▸ **DIRECTIONS**
What lines in the listing include "High"? Return a copy of each.

▸ **RECORD EXTRACTS**
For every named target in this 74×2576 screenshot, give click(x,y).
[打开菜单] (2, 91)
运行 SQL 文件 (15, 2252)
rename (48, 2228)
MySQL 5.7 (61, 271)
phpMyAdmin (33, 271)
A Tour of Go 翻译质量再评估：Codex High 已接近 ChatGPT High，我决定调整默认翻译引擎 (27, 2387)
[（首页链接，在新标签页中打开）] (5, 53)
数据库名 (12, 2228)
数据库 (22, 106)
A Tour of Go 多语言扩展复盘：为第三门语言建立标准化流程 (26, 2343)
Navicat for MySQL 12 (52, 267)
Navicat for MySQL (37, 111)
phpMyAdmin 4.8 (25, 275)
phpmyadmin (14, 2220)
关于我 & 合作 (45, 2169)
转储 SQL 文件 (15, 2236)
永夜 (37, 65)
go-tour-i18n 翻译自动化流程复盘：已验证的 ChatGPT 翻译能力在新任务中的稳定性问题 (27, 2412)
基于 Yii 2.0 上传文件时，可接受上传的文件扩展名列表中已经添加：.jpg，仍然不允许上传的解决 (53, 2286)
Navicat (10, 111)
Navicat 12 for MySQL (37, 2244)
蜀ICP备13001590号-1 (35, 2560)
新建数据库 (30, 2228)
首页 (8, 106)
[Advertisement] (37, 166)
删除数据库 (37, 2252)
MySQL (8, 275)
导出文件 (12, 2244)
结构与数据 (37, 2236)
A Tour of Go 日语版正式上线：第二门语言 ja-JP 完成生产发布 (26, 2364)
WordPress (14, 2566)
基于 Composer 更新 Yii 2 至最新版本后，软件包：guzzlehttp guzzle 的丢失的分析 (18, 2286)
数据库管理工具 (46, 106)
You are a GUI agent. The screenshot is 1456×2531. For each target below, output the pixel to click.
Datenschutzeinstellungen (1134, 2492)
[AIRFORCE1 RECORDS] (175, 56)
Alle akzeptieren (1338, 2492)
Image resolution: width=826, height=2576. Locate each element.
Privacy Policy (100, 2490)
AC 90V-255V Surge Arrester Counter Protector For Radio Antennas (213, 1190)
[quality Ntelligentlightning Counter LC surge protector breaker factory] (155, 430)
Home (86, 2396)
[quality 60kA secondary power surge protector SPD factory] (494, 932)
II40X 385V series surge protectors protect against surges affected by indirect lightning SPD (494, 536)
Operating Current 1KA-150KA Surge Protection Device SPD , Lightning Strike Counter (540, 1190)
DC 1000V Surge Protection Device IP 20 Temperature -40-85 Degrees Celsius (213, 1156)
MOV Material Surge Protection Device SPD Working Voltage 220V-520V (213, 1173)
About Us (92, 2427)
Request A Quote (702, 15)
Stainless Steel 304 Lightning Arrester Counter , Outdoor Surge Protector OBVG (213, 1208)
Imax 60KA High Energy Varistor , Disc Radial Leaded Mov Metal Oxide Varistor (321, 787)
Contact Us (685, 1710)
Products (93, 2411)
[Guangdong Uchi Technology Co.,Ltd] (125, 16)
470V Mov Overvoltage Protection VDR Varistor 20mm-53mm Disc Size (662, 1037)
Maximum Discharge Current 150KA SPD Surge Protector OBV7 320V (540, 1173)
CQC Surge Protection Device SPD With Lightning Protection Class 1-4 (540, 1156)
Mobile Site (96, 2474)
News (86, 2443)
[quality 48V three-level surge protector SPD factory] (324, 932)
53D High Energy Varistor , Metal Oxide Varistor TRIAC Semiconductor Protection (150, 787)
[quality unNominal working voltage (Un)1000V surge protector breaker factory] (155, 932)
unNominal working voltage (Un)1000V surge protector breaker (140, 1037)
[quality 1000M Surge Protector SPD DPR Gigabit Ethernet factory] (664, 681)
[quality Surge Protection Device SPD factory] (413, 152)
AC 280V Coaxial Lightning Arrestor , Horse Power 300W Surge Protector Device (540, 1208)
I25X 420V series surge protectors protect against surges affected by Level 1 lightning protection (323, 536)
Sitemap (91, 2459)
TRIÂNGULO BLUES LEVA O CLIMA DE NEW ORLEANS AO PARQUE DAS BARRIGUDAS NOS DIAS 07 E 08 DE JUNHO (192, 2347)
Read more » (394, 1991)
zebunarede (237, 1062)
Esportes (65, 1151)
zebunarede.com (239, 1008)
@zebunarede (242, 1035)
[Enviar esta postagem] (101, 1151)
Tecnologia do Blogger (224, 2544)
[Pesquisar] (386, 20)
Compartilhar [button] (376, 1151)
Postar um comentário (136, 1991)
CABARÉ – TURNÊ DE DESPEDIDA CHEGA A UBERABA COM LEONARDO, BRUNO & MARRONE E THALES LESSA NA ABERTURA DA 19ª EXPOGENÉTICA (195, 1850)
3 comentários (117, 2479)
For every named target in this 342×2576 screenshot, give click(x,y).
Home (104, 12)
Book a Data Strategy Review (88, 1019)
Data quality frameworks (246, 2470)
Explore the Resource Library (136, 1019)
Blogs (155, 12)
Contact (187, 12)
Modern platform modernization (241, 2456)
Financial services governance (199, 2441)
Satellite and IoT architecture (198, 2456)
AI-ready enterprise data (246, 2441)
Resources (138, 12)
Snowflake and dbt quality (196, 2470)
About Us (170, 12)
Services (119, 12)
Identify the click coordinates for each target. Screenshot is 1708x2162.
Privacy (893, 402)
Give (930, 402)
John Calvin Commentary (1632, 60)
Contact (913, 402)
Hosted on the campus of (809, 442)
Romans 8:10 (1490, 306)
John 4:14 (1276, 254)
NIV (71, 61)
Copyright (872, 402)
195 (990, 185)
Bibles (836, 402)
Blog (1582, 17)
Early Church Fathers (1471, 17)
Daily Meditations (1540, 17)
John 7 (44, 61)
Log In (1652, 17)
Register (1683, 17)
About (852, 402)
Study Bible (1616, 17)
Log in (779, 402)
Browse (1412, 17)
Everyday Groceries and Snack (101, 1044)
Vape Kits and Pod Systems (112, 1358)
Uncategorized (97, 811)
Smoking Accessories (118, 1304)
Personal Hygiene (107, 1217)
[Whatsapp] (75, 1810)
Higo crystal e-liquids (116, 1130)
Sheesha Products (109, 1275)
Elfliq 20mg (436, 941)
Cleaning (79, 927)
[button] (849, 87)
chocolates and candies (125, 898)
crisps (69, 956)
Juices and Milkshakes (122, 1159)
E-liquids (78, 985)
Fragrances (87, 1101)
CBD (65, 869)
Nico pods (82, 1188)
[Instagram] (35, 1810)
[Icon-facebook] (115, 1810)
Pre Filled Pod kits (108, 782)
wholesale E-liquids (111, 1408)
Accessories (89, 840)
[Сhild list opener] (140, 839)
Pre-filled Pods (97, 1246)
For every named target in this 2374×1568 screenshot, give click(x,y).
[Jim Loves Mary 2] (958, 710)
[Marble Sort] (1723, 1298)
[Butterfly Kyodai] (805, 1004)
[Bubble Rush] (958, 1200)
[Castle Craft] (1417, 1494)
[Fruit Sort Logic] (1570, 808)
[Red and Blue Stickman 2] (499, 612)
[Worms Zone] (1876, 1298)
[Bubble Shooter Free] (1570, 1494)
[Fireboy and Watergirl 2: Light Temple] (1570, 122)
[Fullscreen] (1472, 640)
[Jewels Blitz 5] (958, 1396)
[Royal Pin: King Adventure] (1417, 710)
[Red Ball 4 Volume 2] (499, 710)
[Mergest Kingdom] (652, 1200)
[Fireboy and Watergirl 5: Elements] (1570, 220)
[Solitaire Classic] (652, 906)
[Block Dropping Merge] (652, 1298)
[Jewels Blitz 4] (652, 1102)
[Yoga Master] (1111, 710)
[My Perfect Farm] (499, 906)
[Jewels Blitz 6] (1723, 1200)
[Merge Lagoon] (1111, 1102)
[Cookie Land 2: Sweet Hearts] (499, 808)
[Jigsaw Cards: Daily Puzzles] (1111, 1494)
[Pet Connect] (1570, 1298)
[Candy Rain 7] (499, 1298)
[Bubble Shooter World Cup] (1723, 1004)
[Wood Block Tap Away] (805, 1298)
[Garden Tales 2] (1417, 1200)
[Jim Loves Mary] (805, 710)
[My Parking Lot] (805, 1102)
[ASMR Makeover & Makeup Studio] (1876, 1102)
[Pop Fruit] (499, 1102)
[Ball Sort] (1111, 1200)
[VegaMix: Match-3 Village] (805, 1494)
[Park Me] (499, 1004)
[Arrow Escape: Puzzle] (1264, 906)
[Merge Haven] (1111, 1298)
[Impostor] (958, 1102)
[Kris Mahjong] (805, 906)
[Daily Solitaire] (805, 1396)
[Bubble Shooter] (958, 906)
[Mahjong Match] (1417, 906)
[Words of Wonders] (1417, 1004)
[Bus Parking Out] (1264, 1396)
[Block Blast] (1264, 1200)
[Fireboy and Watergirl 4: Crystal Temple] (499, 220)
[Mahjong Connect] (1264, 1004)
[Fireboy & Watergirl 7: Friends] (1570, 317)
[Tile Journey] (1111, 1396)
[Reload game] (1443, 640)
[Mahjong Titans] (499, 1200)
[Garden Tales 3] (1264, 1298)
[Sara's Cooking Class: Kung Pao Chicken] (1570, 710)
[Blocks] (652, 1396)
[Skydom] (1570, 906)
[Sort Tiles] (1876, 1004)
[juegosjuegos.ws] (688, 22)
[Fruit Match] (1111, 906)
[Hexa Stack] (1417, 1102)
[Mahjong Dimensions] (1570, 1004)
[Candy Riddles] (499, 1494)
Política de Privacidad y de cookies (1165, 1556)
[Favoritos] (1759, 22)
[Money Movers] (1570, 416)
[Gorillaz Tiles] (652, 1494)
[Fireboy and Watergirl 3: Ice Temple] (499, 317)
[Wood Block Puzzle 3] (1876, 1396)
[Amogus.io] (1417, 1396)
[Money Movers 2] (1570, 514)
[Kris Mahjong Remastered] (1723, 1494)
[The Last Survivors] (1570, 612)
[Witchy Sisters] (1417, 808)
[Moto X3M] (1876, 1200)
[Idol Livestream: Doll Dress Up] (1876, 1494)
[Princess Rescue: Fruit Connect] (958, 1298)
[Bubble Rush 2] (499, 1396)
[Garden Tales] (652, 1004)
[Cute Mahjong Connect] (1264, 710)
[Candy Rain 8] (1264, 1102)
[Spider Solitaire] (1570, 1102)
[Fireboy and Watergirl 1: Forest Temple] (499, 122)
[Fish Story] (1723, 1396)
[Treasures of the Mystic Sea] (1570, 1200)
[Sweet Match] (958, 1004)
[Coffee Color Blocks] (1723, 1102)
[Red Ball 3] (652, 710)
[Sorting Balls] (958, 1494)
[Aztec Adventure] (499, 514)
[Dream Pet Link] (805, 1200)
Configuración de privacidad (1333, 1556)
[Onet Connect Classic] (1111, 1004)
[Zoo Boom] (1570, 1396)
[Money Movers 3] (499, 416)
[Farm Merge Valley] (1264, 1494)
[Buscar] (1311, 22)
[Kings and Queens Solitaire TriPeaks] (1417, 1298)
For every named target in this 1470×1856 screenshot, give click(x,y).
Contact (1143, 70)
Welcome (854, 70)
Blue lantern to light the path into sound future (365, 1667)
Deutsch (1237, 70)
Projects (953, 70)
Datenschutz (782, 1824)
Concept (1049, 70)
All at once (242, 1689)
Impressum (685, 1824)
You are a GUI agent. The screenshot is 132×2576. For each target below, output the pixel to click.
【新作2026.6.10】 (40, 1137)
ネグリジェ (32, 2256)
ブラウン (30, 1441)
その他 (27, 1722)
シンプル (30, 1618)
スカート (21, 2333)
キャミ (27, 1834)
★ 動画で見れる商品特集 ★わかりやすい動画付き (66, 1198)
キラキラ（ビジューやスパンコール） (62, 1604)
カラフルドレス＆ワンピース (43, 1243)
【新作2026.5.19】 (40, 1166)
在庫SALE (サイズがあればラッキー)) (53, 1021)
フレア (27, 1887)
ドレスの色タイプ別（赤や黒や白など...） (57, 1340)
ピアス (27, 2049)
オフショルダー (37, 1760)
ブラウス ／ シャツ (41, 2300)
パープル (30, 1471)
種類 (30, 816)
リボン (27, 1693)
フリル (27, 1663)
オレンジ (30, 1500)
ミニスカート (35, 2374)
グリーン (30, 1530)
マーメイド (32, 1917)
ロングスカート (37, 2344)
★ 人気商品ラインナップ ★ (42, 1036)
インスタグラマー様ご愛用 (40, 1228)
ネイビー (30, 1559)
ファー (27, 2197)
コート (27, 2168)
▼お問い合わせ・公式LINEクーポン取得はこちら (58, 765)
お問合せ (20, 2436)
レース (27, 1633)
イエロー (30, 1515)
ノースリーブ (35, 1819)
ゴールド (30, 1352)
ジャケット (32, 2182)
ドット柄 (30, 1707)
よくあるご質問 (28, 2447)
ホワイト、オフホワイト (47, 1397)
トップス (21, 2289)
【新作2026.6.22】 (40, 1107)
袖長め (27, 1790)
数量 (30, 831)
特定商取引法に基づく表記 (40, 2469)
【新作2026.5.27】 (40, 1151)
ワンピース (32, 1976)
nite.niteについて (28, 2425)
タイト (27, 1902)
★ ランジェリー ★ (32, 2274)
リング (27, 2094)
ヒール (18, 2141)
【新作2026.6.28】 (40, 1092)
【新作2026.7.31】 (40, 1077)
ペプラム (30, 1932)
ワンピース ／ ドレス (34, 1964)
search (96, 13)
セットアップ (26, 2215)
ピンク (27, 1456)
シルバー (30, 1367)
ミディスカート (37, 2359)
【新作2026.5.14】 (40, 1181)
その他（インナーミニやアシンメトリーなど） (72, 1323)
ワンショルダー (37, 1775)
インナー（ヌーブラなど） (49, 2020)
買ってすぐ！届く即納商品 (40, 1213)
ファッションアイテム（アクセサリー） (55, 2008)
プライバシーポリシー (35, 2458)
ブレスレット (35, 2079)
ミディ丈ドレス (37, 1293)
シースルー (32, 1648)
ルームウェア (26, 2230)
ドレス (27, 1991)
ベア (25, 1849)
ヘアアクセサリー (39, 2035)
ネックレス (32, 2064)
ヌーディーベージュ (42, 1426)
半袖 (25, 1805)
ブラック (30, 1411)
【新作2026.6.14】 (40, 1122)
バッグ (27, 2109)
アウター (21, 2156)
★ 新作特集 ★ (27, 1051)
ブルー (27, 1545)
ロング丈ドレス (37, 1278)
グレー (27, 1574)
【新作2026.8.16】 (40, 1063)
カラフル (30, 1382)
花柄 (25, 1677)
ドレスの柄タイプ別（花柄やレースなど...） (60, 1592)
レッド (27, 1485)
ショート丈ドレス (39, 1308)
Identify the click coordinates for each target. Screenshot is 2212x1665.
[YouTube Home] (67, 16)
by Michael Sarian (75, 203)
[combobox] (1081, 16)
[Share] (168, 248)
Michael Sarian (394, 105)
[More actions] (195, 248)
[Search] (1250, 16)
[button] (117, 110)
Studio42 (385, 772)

▸ **REPLY**
A Tour of Go 翻译质量再评估：Codex High 已接近 ChatGPT High，我决定调整默认翻译引擎 (27, 2387)
Imax 60KA High Energy Varistor , Disc Radial Leaded Mov Metal Oxide Varistor (321, 787)
53D High Energy Varistor , Metal Oxide Varistor TRIAC Semiconductor Protection (150, 787)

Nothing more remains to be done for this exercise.